= Human trafficking in the Netherlands =

Human trafficking in the Netherlands is a widely recognized problem.

The Netherlands ratified the 2000 UN TIP Protocol in July 2005.

According to the United States Department of State, human trafficking in the Netherlands is a problem which affects particularly women and girls, who are forced to work in the sex industry. In the year of 2009 there were 909 registered victims of human trafficking.

According to the U.S. Department of State, in 2010 the Netherlands was both a source and destination country for men, women, and children subjected to trafficking in persons, specifically forced prostitution and forced labor, though, to a lesser extent, it is a transit country for such trafficking. According to the US Department of State, the top five countries of origin for victims were the Netherlands, China, Nigeria, Hungary, and Sierra Leone.

The U.S. State Department's Office to Monitor and Combat Trafficking in Persons placed the country in "Tier 1" in 2017 and 2023.
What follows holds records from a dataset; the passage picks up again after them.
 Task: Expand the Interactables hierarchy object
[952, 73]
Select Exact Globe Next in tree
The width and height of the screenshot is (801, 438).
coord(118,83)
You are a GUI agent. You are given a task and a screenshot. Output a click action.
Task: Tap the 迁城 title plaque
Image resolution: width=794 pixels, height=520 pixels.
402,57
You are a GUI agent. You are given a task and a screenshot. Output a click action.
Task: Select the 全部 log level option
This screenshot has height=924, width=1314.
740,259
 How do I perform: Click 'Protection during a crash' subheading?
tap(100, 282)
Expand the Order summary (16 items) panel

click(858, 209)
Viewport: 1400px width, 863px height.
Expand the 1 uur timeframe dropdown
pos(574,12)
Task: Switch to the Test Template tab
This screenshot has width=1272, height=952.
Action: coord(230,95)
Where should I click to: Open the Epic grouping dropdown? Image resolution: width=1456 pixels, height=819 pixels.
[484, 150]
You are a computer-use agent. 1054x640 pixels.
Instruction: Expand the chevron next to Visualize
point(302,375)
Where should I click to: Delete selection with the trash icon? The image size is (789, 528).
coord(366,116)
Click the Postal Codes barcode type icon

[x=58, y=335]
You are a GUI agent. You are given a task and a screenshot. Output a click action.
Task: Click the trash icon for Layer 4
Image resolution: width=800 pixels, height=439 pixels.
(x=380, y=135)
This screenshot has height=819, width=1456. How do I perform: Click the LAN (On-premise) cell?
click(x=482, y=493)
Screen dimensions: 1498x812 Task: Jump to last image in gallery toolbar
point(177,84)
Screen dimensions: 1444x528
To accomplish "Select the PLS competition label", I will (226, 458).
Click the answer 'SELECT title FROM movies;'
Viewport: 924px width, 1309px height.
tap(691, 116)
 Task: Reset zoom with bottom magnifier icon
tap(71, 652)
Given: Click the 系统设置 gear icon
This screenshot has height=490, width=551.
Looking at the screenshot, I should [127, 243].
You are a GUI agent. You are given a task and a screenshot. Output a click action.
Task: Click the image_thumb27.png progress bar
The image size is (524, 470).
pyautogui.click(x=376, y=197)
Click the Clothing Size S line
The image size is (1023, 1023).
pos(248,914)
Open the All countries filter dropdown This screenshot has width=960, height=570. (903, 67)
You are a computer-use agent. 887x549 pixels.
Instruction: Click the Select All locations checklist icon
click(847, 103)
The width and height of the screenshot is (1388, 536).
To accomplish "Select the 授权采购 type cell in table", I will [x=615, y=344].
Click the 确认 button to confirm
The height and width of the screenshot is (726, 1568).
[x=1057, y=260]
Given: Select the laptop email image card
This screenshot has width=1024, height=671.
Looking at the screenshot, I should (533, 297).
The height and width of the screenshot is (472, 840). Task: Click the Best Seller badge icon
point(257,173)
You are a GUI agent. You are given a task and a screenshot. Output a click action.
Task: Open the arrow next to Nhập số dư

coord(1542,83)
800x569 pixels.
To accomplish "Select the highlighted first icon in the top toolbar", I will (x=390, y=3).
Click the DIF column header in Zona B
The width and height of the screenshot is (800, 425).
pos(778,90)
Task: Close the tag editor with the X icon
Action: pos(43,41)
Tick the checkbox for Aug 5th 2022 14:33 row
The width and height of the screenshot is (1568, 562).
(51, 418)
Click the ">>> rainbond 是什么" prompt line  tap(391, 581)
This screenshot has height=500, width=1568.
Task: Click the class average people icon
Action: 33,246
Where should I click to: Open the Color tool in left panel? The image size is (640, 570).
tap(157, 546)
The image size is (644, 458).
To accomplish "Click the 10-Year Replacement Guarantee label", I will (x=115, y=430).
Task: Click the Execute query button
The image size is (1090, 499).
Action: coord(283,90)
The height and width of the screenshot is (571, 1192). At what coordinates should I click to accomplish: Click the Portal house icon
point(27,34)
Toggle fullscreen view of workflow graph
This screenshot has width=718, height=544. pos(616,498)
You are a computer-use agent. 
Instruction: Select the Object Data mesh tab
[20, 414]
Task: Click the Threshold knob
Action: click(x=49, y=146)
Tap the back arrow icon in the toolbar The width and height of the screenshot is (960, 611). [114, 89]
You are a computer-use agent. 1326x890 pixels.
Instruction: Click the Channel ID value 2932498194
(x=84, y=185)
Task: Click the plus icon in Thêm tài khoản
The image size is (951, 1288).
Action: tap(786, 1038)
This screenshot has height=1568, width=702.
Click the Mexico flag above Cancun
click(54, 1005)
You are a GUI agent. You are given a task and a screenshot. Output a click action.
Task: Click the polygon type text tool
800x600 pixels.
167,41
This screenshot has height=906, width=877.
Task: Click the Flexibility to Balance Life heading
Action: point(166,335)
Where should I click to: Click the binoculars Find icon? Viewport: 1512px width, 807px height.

In 2017, it was estimated by the Dutch National Rapporteur on Trafficking in Human Beings and Sexual Violence against Children that more than 6,000 people in the Netherlands fall victim to human trafficking each year. Two thirds of the people trafficked, about 4,000 people per year, fall victim to sexual slavery and abuse. This group consisted largely of Dutch women, including minors (1,320 girls each year) who were preyed upon by so-called "loverboys". The other 2,000 victims of human trafficking were largely foreigners who were put to work by organized crime groups.

From 2018 to 2022, the Netherlands identified 4732 victims of human trafficking (an average of almost 24 people per week); 20% were Dutch, 10% were children and 60% were female.